Psychotherapy, or “talk therapy,” is regarded as an effective generalized anxiety disorder treatment. Anxiety therapy helps people identify the causes of anxiety and teaches people to mentally “reframe” situations to reduce anxiety symptoms. Relaxation techniques are often taught as part of anxiety psychotherapy, and can be powerful tools for coping with anxiety attacks.
Cognitive Behavioral Therapy as a Treatment for Anxiety
Cognitive behavioral therapy is a popular choice for anxiety psychotherapy. Cognitive behavioral therapy, or CBT, helps people identify thought patterns, behavior and events that trigger anxiety, symptoms and stress. Once such triggers are identified, CBT teaches people techniques to reduce the level of anxiety associated with each trigger.

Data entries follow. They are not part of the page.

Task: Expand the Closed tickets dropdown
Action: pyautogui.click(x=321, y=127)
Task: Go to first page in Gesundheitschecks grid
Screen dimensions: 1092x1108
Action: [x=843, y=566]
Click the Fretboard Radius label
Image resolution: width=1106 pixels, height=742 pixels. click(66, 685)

The goal of cognitive behavioral therapy is to alter established thought patterns that result in anxiety symptoms. CBT helps people rethink why they respond to certain triggers with anxiety, and offers ways to break established thought patterns that encourage an anxiety response.
Relaxation Techniques and Generalized Anxiety Disorder Treatment
Relaxation techniques for anxiety may be taught alone or as part of cognitive behavioral therapy. Relaxation techniques can prevent anxiety attacks and reduce generalized low-grade anxiety – if, that is, such techniques are practiced on a regular basis. Too often, people undergoing anxiety psychotherapy practice relaxation techniques during therapy sessions, then neglect to put the techniques into use between sessions.

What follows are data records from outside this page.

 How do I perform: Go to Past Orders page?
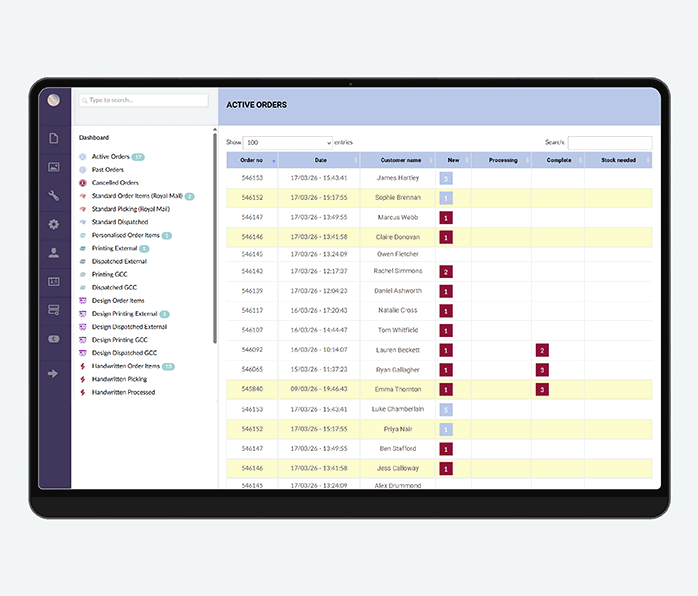click(108, 170)
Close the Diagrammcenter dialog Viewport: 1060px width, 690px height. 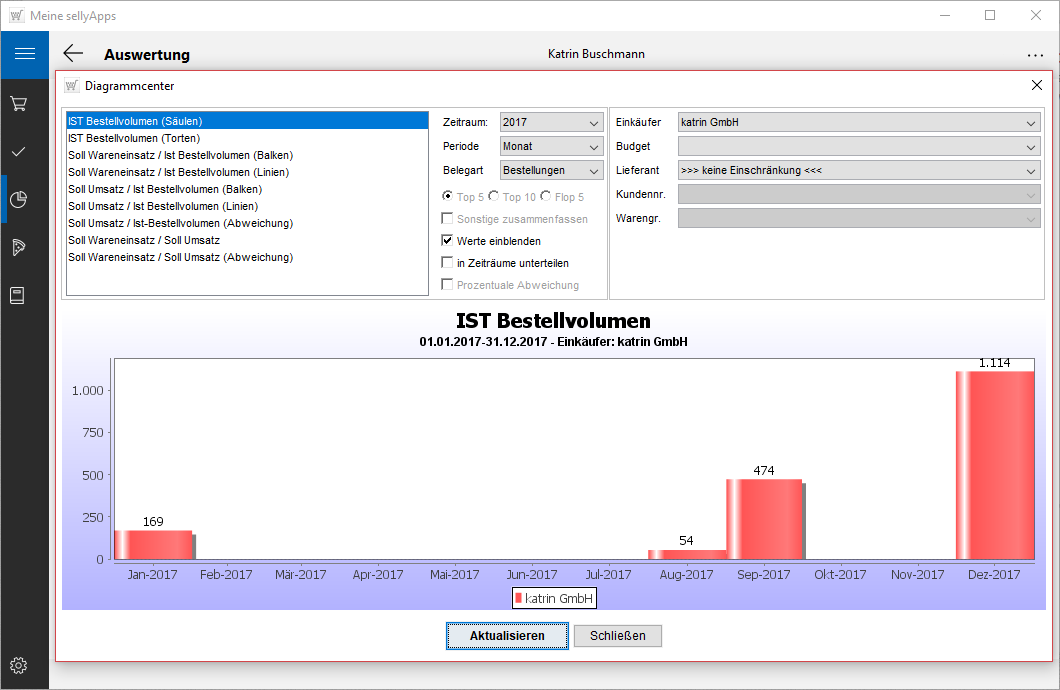(1037, 86)
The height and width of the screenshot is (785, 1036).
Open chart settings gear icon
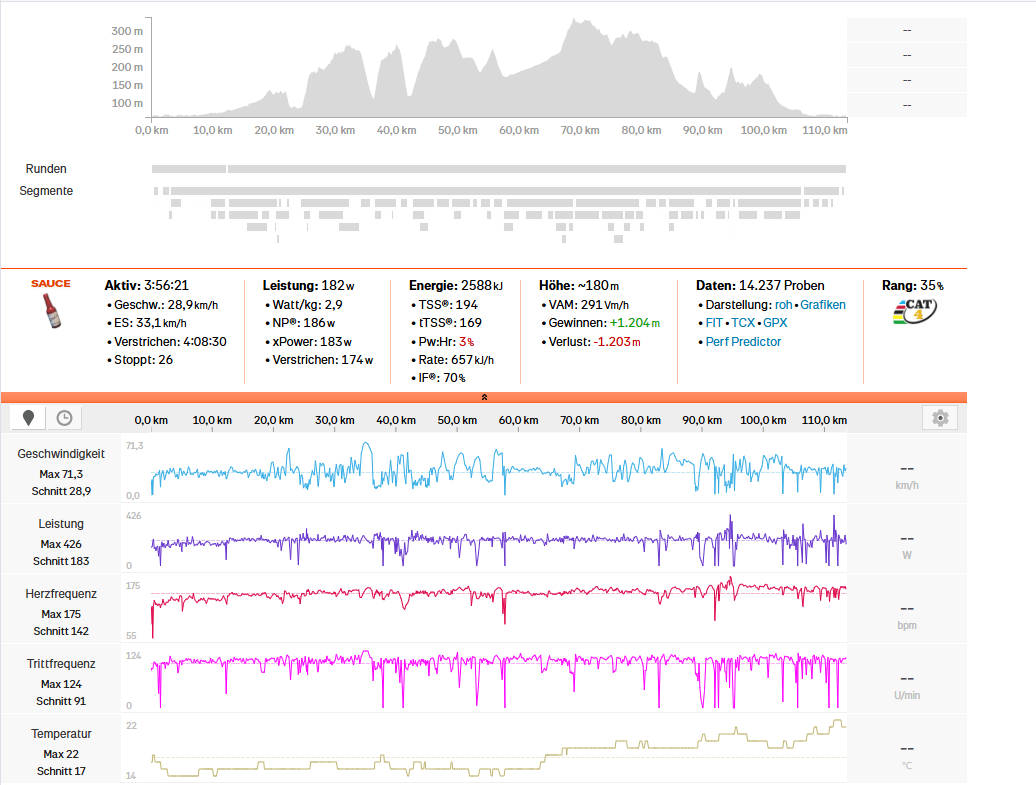click(x=940, y=418)
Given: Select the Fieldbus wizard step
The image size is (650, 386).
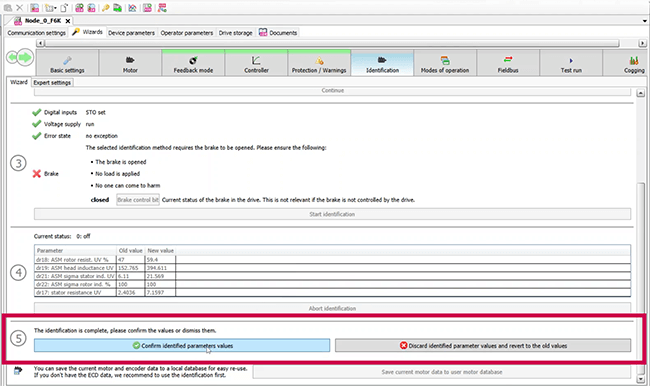Looking at the screenshot, I should [508, 63].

Anyone whose anxiety therapy includes relaxation techniques should practice said techniques for at least twenty minutes a day. If you can practice longer, that’s all to the good: the goal is to make anxiety-reducing techniques second nature.
Examples of relaxation techniques taught to reduce anxiety symptoms include progressive muscle relaxation, guided imagery, and slow, deep breathing techniques. Some people also benefit from meditation, self-hypnosis or hypnotherapy.

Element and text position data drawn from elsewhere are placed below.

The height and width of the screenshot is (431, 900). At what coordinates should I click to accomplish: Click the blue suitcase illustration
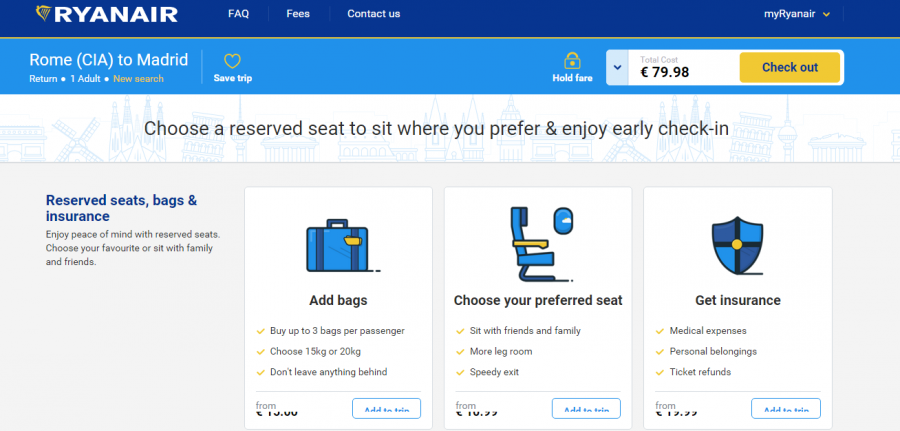pos(341,246)
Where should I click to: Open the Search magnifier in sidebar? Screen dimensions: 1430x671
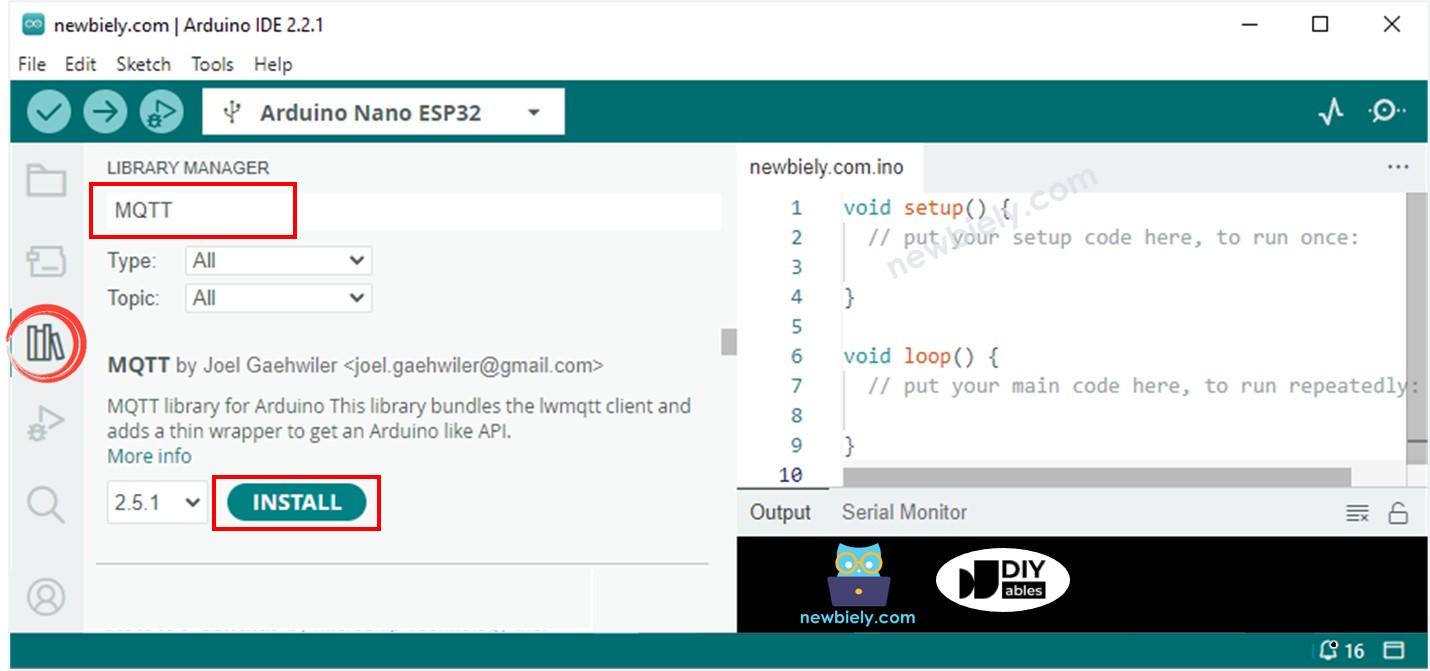46,505
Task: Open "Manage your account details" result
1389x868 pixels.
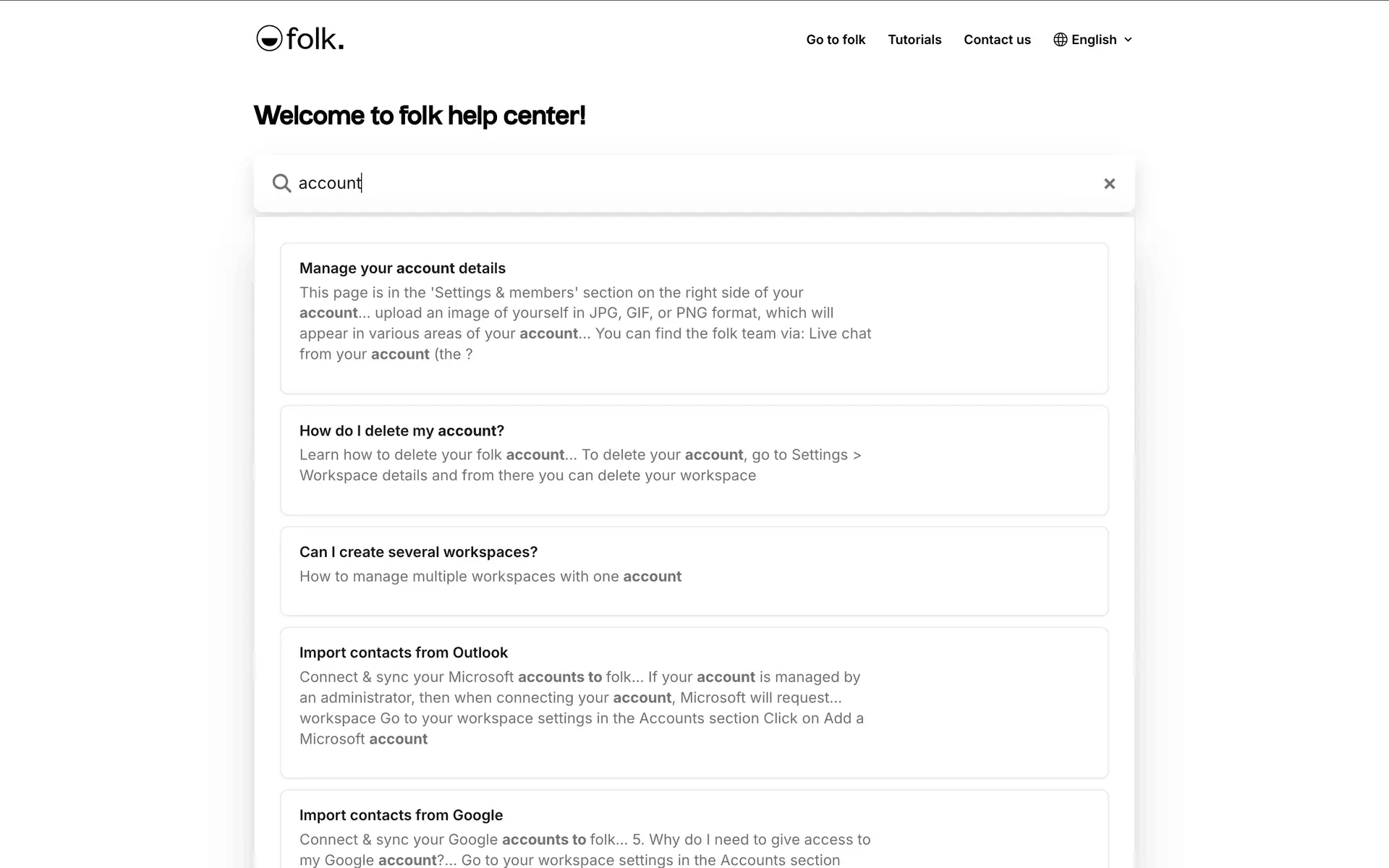Action: [402, 268]
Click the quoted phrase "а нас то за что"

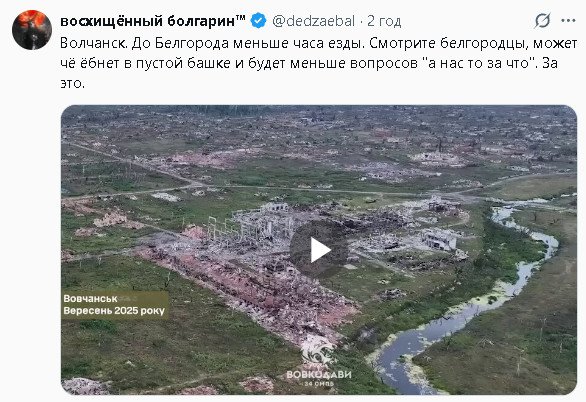click(x=478, y=63)
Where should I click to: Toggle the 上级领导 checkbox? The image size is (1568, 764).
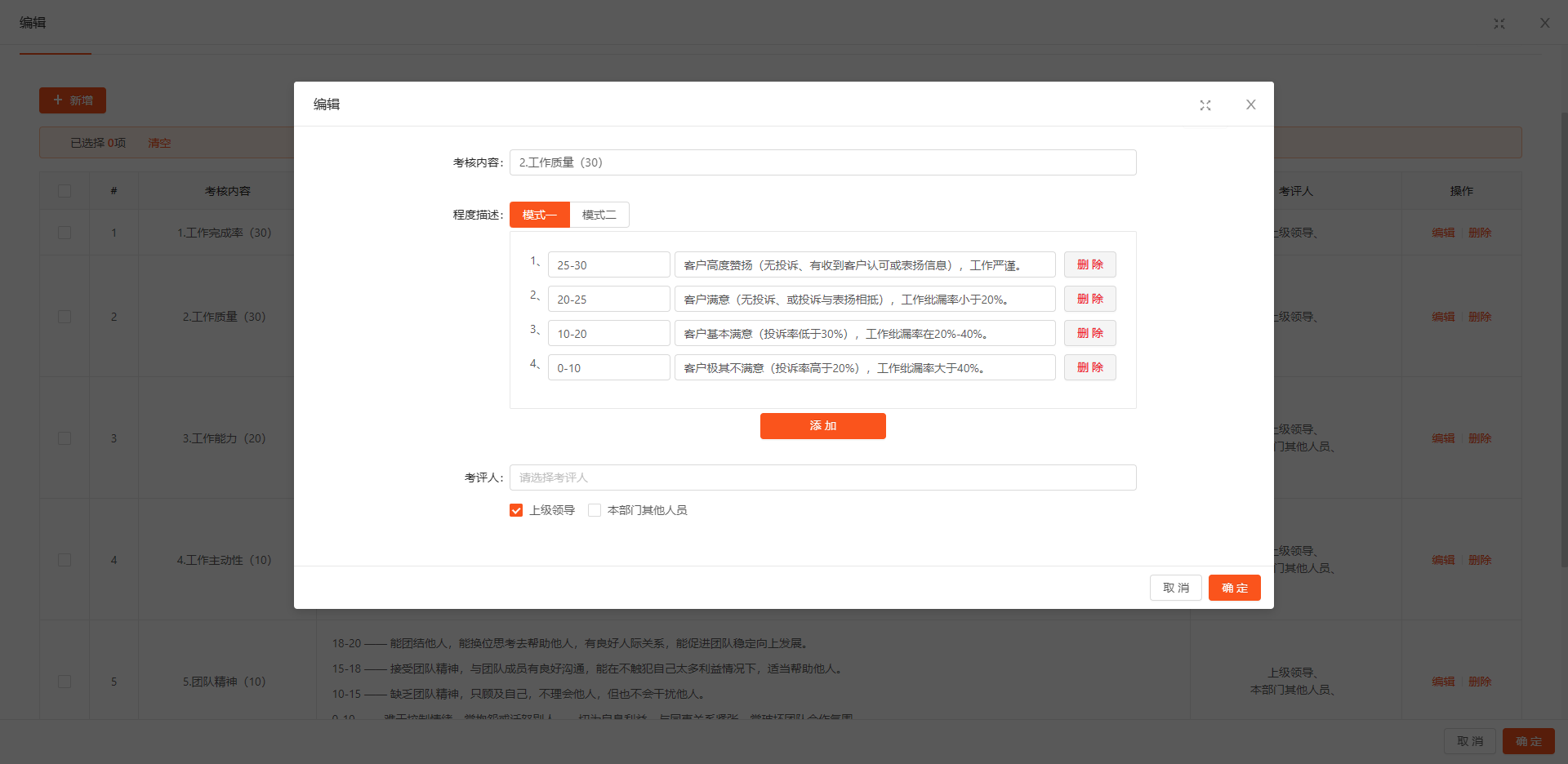[516, 510]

Biofeedback may be used to help people learner relaxation techniques. Biofeedback provides measurable and observable feedback of a person’s physiological state, which can be an important tool when learning to relax. Helpful though biofeedback is, anxiety-reducing relaxation techniques can be leaned without the use of biofeedback.
Individual or Group Anxiety Therapy?
Group therapy needs to be approached cautiously as a generalized anxiety disorder treatment. The idea of sharing personal experiences with a group of strangers can induce anxiety in people without nervous disorders. People already suffering from GAD may find group anxiety therapy simply too intimidating.
When used, group anxiety therapy tends to be reserved for people who have already undergone individual anxiety therapy and seen positive results from CBT or relaxation techniques. Even under these conditions group therapy can be too unnerving for some people with generalized anxiety disorder.
Anxiety, Depression and Psychotherapy
GAD often occurs in combination with other anxiety disorders or clinical depression. Anxiety therapy must consider the possibility of secondary anxiety / depression disorders before starting treatment, as treatment strategies vary depending on which disorder are present. Phobias, for instance, receive different treatment from generalized anxiety disorder, which in turn is handled differently from combined anxiety and depression.
Antidepressants and Generalized Anxiety Therapy
Severe GAD symptoms can render anxiety psychotherapy useless. Difficulty concentrating, agitation, and excessive anxiety can all interfere with anxiety therapy outcomes.
Often combinations of anti-anxiety medication and therapy offer the best chance for successful GAD treatment. Medication provides temporary relief from GAD symptoms, allowing the individual time to benefit from relaxation techniques and cognitive behavioral therapy.